■ **Instructions for the task**: Could you write out exactly, and only, the lines from the one containing "The image size" through the last line of the data, leaving out all pictures?

■ **Excerpted data**:
+++

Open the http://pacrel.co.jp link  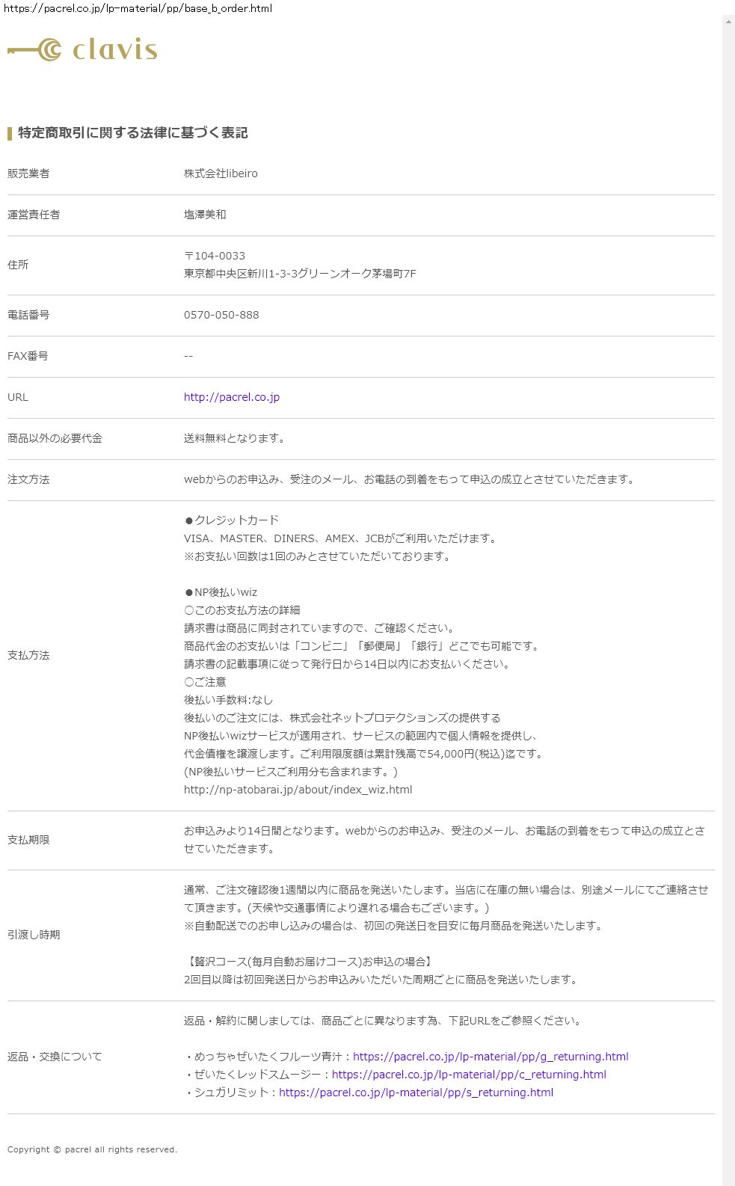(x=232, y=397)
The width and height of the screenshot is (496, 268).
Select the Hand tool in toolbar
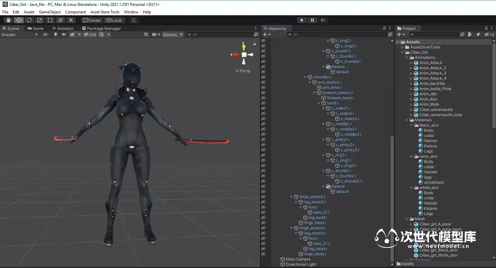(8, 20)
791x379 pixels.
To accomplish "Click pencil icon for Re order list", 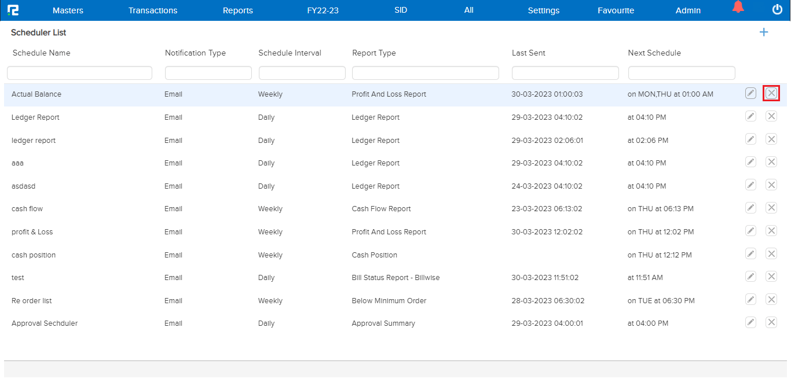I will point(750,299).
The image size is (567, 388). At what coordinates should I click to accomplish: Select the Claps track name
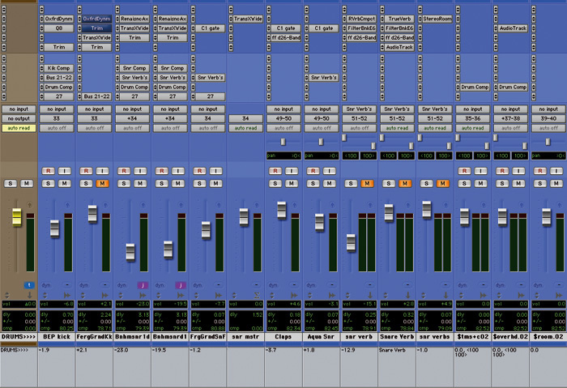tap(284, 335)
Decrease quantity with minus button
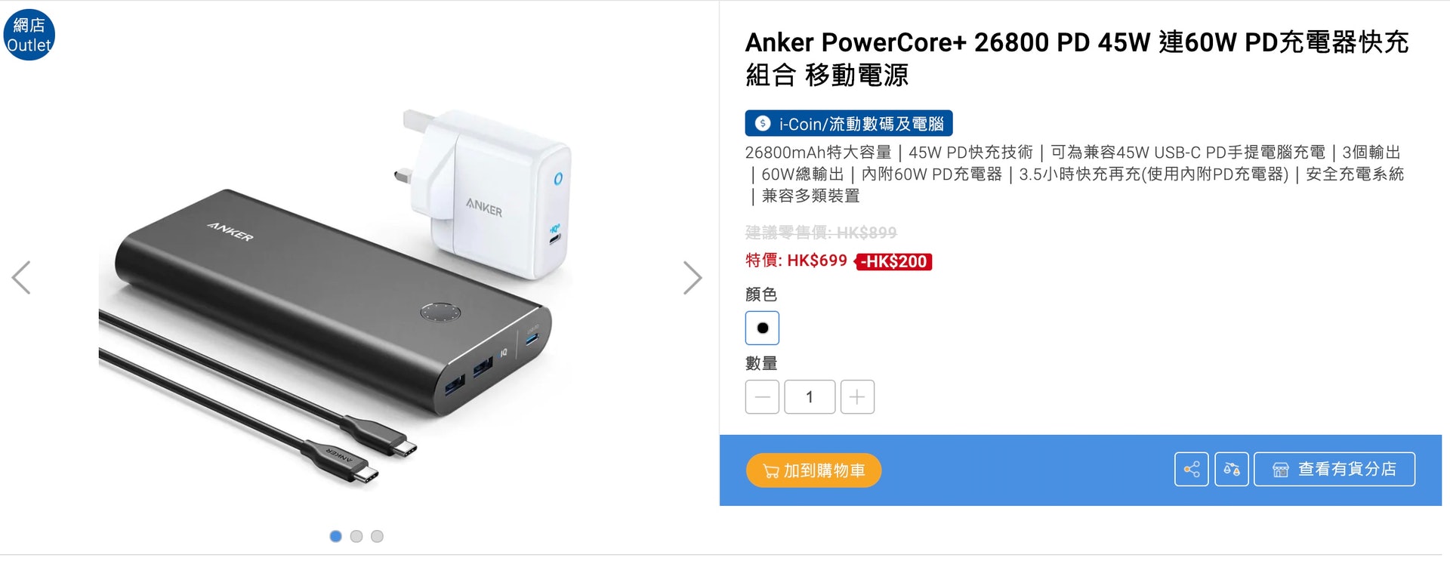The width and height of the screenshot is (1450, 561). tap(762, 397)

+++

■ **Task solution**:
The image size is (567, 388). At what coordinates should I click to accomplish: Select the Claps track name
tap(284, 335)
Decrease quantity with minus button
The width and height of the screenshot is (1450, 561). tap(762, 397)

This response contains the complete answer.